One Christmas I put a fresh turkey in the utility room of our rather ramshackle cottage - it was very very cold out there. It was wrapped in plastic and I put a laundry basket over it. Next morning I found that a mouse had nibbled it. And there was evidence of the culprit in the form of droppings.
I brushed them off, washed the turkey and cooked as normal.
No word to anyone else - my OH would have had a fit!
I cooked a special stuffing to go with it.
During the meal one DD said: "What is this in my stuffing? - it looks like mouse droppings!" Gulp!
When I was responsible for Christmas dinner .... my eldest daughter does it now .... I used to cook the turkey on Christmas Eve and serve it up cold. No one ever complained and as someone has already said if everything else is hot it is fine. But we used to have a frozen turkey and I used to tie myself in knots working out when to get it out of the freezer! Would it defrost in time? Would it defrost too soon? Oh, I am so glad I don'thave that worry now
BTW my daughter and I collected a fresh turkey crown from Sainsburys yesterday and it is in her fridge to be cooked tomorrow. Happy Days!!
I get the meal completely ready, bar cooking, on Christmas Eve and then put the turkey in them oven with the delay start set, so that the oven comes on automatically around 9.00am.

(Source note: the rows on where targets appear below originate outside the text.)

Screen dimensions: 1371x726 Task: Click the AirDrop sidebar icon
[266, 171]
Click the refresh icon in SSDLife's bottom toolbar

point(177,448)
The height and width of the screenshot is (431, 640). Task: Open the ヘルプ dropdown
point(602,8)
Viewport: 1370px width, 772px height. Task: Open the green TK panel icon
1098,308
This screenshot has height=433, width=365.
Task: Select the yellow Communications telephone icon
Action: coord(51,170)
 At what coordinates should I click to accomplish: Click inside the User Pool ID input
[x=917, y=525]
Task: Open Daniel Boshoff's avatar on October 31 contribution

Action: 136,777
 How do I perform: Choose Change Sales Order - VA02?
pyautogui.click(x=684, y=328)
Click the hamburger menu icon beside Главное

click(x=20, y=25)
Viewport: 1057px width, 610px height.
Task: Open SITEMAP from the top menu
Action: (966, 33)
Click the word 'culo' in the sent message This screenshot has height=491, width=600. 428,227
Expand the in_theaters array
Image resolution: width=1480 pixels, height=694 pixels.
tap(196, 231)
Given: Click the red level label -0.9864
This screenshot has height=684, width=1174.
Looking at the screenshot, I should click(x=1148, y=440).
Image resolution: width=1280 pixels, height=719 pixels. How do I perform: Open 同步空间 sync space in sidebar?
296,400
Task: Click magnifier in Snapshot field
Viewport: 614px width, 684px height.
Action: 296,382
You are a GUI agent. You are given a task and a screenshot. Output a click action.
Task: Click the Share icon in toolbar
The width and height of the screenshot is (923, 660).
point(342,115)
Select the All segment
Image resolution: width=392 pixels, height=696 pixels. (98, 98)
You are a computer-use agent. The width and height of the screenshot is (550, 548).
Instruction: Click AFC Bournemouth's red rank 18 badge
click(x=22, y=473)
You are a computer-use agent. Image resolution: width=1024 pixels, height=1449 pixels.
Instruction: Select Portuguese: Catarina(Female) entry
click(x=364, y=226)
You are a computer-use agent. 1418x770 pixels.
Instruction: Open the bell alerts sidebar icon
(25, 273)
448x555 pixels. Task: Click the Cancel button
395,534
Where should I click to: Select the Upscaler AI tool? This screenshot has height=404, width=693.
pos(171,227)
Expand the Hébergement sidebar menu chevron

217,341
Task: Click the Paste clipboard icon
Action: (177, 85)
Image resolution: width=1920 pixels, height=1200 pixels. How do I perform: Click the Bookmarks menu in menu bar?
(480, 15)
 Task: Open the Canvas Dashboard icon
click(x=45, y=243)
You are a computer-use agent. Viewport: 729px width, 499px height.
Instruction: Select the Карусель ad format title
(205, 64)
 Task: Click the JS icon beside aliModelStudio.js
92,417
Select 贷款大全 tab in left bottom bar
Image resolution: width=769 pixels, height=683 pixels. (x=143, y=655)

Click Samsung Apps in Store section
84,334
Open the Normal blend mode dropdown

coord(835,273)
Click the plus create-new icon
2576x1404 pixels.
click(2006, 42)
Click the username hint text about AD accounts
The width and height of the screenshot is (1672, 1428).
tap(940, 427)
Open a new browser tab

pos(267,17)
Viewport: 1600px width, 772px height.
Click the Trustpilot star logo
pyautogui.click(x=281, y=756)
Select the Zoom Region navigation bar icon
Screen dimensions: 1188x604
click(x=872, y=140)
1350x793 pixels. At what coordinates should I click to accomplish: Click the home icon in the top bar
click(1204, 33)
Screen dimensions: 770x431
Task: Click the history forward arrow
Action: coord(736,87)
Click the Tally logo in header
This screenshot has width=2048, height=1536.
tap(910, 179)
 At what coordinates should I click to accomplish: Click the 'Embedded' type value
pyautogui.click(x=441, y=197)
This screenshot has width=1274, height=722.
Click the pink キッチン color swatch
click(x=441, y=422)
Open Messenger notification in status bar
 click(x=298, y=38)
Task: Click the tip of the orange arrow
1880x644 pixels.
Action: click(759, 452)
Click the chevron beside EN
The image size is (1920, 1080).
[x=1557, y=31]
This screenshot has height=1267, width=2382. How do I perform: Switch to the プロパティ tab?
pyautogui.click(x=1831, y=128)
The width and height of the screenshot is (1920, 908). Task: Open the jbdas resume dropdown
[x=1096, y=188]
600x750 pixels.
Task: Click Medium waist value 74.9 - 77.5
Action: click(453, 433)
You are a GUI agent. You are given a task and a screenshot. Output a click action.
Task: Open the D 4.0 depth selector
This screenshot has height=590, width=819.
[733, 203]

I do not go near the kitchen for christmas lunch purposes until midday. I serve Christmas lunch between 1.00 -2.00pm.
No big deal, Witzend, question of cooking the turkey the day before arose during discussion of this year’s v mild weather making it hazardous to keep turkey in box in garage from Friday to Monday.
I agree re roasting turkey being central to Christmas and have somehow got mine in the fridge, relegating much else to the garage.
But dislike the idea of eating at 5-6, and so clearing up at 7-8 or later so we still eat at 1.30ish as we did when the children were
young.
I will do it now and then for the remains of an ordinary roast, but am 😱 at the thought of cooking the turkey in advance and then rehearing in gravy! In this house it has to land on the table in all its golden glory. The smell of the turkey cooking is part of Christmas - it is to me, anyway.
And TBH I don’t see what the big deal is, though if you insist on having the dinner at 1 pm it’s always going to be a rush.
Until we decided to have Christmas dinner at around 5 or 6 - so much more civilised IMO anyway, not to mention that everyone’s that much more ready for it - we never had it until around 3 pm anyway.
As for ‘plating up’, I hate the idea of that, too.
DH reluctant to have it cooked on Sunday. Since I'm relegating his 'intermediate' wine store from the utility room back to the garage I will grant him the turkey cooking for the sake of domestic harmony. A lot of jiggery pokery will be going on here, but we can ram it in the fridge.
Cook it on Sunday and reheat.
I am quite cavalier, i heat and reheat almost everything, providing you get it hot enoigh for long enough it will kill any pathogens.
These rules are drawn up mainly for catering establishments, and in a care home, environment i would obey them meticulously, but very few cases of food poisoning start in the home. I have yet to make any one ill with anything I have prepared.
I do understand the Friday to Monday problem with turkey. Fortunately my fridge will take the tuekey, with a little jiggery pokery, also involving less critical items being put in a box on the floor of a north east facing garage.
Ours is a very old house and in the days before fridges, you put the buttery and pantry in the coldest corner of the house, usually north/north east facing, which, happens in our house to now be an integral garage.